Do you sometimes find yourself stuck in negative thinking? Or maybe your aren’t even aware of your subconscious programming — instead the people around you may comment on your negativity or self-deprecation. Sometimes, we are our own worst enemy.
We don’t always need those other people to tell us that we aren’t good or clever enough.
We don’t need others to hold up a mirror to ourselves, criticizing us for who we are or what we look like.
We don’t need other people to remind us of the mistakes we have made in our lives.
We don’t need those people at all, literally or figuratively, because we are often responsible for putting ourselves down. We often think poorly of ourselves, without the negative intervention of others. And because of our negative mindsets, we stay rooted within feelings of low self-confidence, unworthiness, and guilt. Our lives can suffer as a result.
So, let’s start to turn things around for ourselves. Consider the following negative mindsets, and if any are relevant to you, start to think differently, for your own sake.
Do you relate to any of these negative thoughts?
“Other people are better than me”
Are they? In what way? Do they have nicer houses? Do they look more attractive? Are they earning more money? Do any of these things mean that they are better than you? Their lives may be different to yours. They may have certain advantages. But better?
There are two things you need to do. The first is to consider where your life is lacking, and instead of complaining about it, do something to improve your prospects. If you want to earn more money and have nicer things in your life, you might want to consider the most popular college majors to improve your income. If you’re not happy with the way you look, then you might want to find ways to manage your weight or care for your skin.
Read: Finding Self Acceptance after Weight Loss
But here’s the other thing. Other people may appear ‘better,’ but what does that actually mean? Material things don’t always matter. Looks will always fade. Instead of hurting yourself by putting yourselves in their shadow, focus on gratitude, noting down all the things that you are grateful for in your gratitude journal. You don’t need to compare yourself to others, because the life you have might actually be a good one!
“I am a failure”
Hey, none of us are perfect. We all fail in life. We take exams and don’t pass them. We ask for promotions but don’t always get them. We try something new and fall flat on our faces with embarrassment. We have all been there. But should we let failure rule our lives? No!

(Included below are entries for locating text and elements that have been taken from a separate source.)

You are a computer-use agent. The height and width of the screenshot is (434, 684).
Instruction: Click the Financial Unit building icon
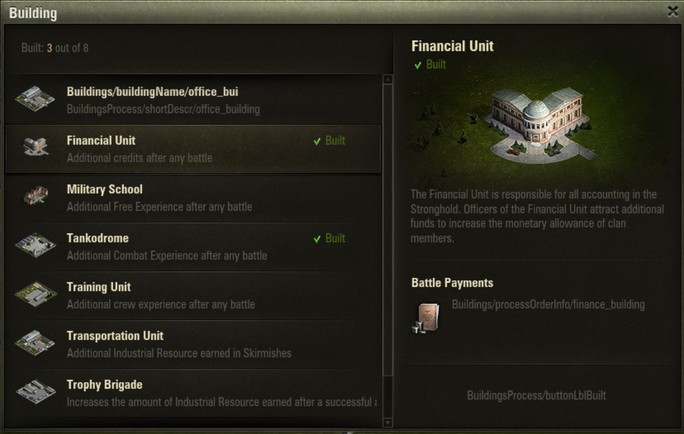coord(36,148)
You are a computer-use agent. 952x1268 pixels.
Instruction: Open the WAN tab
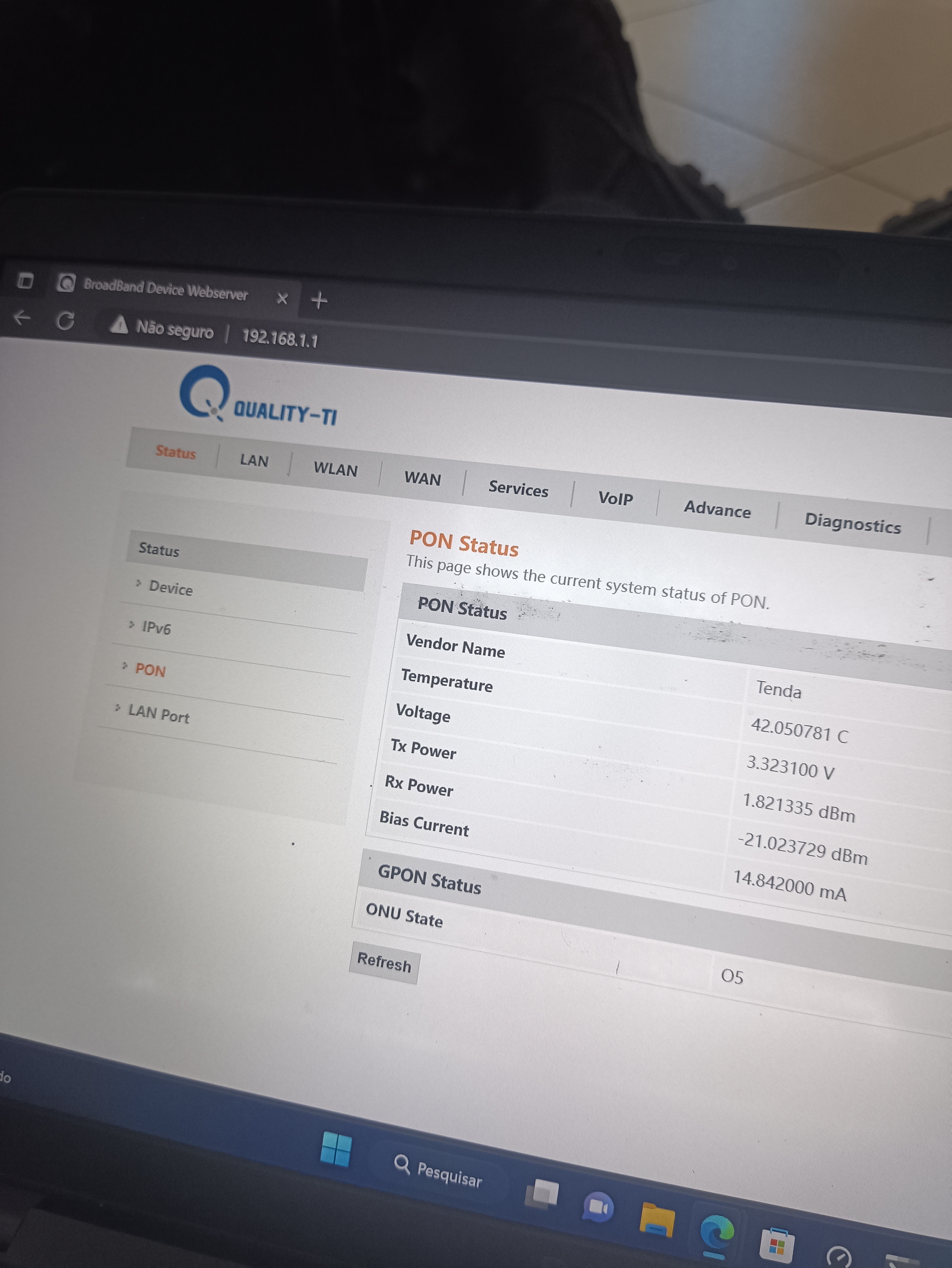[423, 478]
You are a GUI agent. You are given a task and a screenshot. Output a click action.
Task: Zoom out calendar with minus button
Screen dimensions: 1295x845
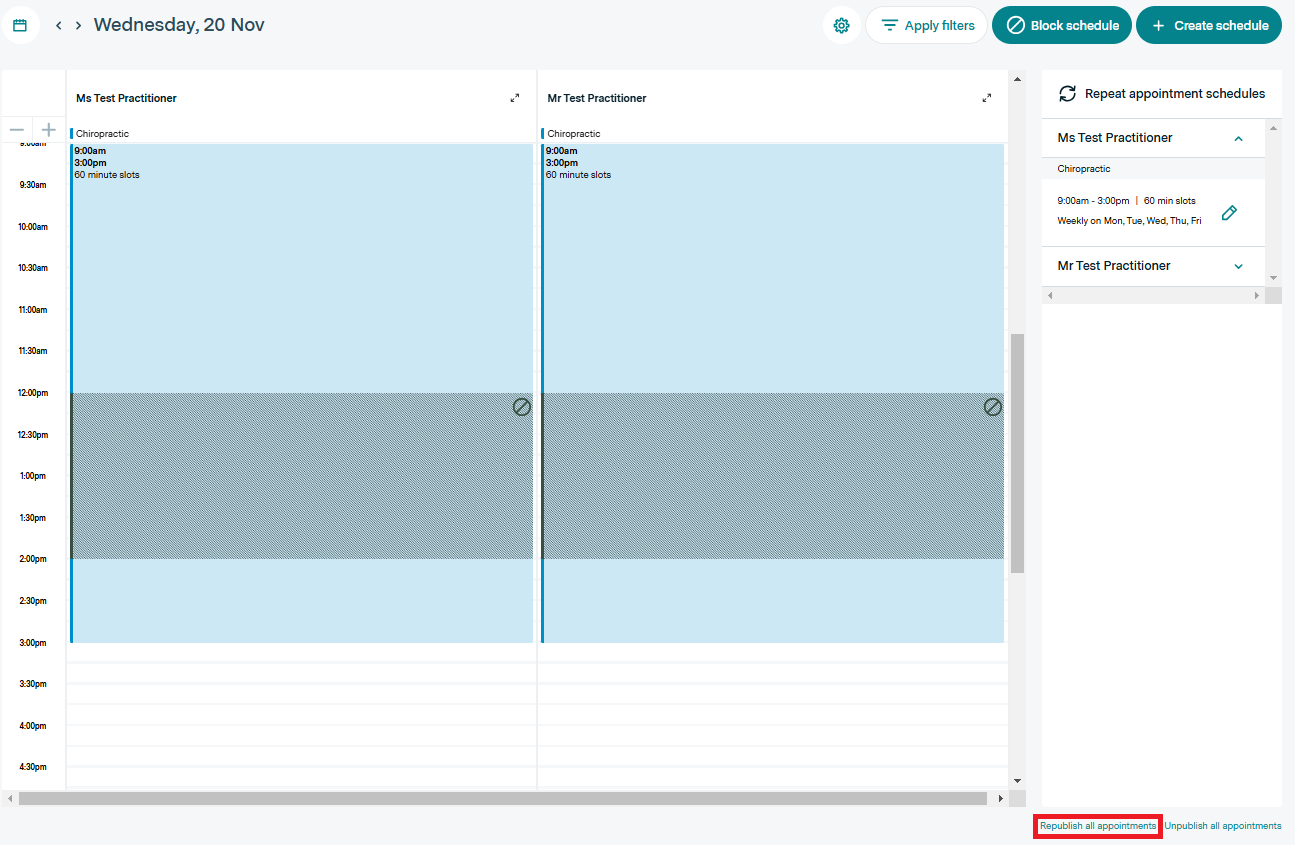click(x=17, y=130)
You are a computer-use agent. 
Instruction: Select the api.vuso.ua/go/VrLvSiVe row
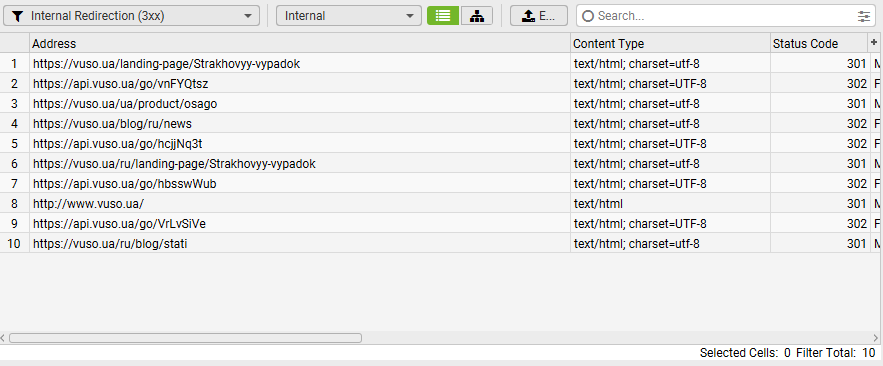coord(440,224)
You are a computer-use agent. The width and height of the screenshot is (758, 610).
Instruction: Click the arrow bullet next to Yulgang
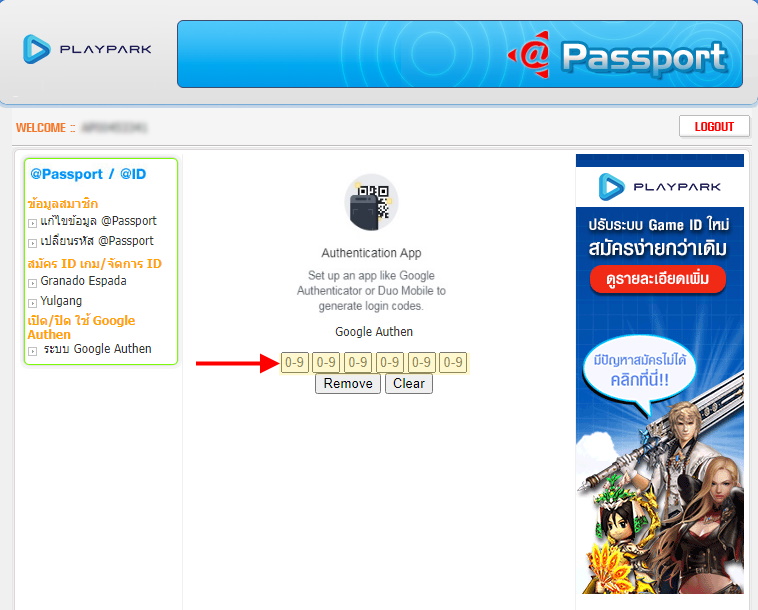(32, 303)
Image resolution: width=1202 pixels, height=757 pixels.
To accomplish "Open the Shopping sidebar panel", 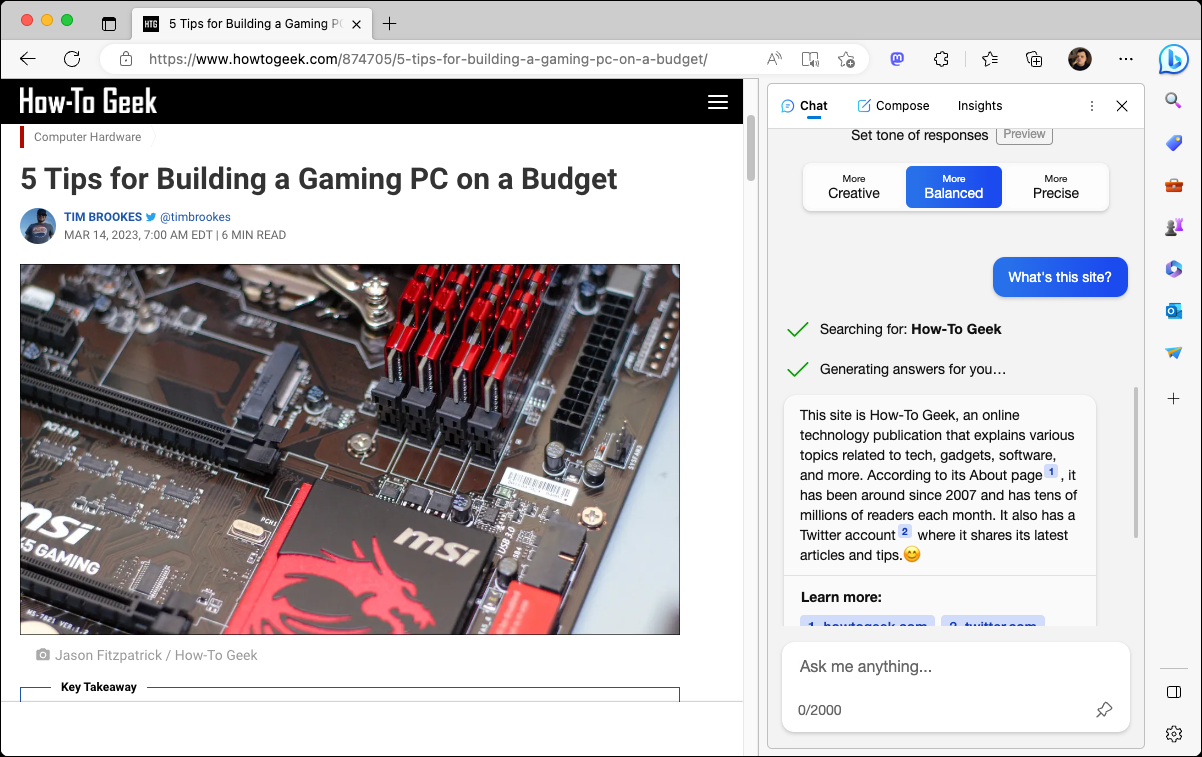I will 1173,142.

Let’s look at this two ways. Firstly, your past is your past. If you screwed up before, for whatever reason, it doesn’t have to define who you are today. That was then; this is now! Secondly, why not embrace failure? Don’t let it be a negative thing, but look at is an opportunity to learn and grow. Why did you fail? What could you have done better? Think on those things, and try again. Life is all about learning and growing, and after failing, we should pick ourselves up to move on, and not stay where we are assuming we will never be ‘good enough.’
So listen. If you want something bad enough, but you are worried you might fail for the first, second or hundredth time, keep fighting for it until you get what you want. If you don’t try, you will never succeed, and that might only lead to regrets later on in your life.
I know a woman who is a retired school teacher and has lived in the USA nearly all of her life. Last year she desired to move to Canada to live near her sister. So she put her nose to the grindstone, so to speak, to meet all of the requirements for permanent residency as a skilled worker. She completed her yoga teacher certification and plans to teach yoga to older adults, and now is looking for houses for sale in Winnipeg.
“Nobody likes me”
Here’s the problem with this mentality. Many people limit their social circles because they assume other people won’t like them. It’s the feeling of being unlovable, perhaps because of past mistakes and letting others down, or because of negative experiences when trying to build friendships with others. And even when others do show care, there is the assumption that they are only doing it ‘to be nice’ or because they must have an agenda.
Here’s the first question. Who doesn’t like you? Is it one person or is it many? Here’s our second question. Why don’t they like you? Have you generally offended them or are you assuming they don’t like you for no good reason? Now, not everybody will like us. And in the same way, there will be people that we don’t like. It’s the way it goes. But to say that ‘nobody likes me’ is a general statement, as there will be people who do. And if you haven’t found them yet, you might need to make more of an effort to meet new people.
You might also question your behavior. If people are generally having a hard time liking you, then you need to work out why. Are you antagonistic? Are you always negative around them? Do you push them away because you assume they won’t like you? It’s not always about bettering yourself, but you may be to blame sometimes.
On the other hand, people may genuinely like you, so instead of thinking the worst about them, perhaps you should let them into your life to let them show how much they care.
“What if…”
Your life can improve, but you don’t let it because of those ‘what if’ questions. Instead of focussing on positive outcomes, you focus on worst-case scenarios instead. What if other people won’t like me? What if I fail? What if…
What if you don’t fail? What if you do succeed? What if other people do like you? If you always weigh in on the negative, you will never move on in your life. You will force yourself to stay within your comfort zone because those negative ‘what ifs” prevent you from stepping out and doing something different with your life. If this is you, try to alter your mindset. Think of the positive consequences instead of the possible negative outcomes, and let this better thinking rule the way you live your life. You will never grow in confidence otherwise.
And so…
What do you think? Have you recognized any of these negative mindsets? Perhaps today is the day you turn things around, if so. Don’t restrict your life through negative thinking, because good things do await you. Be kinder to yourself, show yourself some self-love, and move forward with positive thinking. You are good enough. You can be successful. You are worthy of love. Dwell on these positive thoughts today instead of the negative.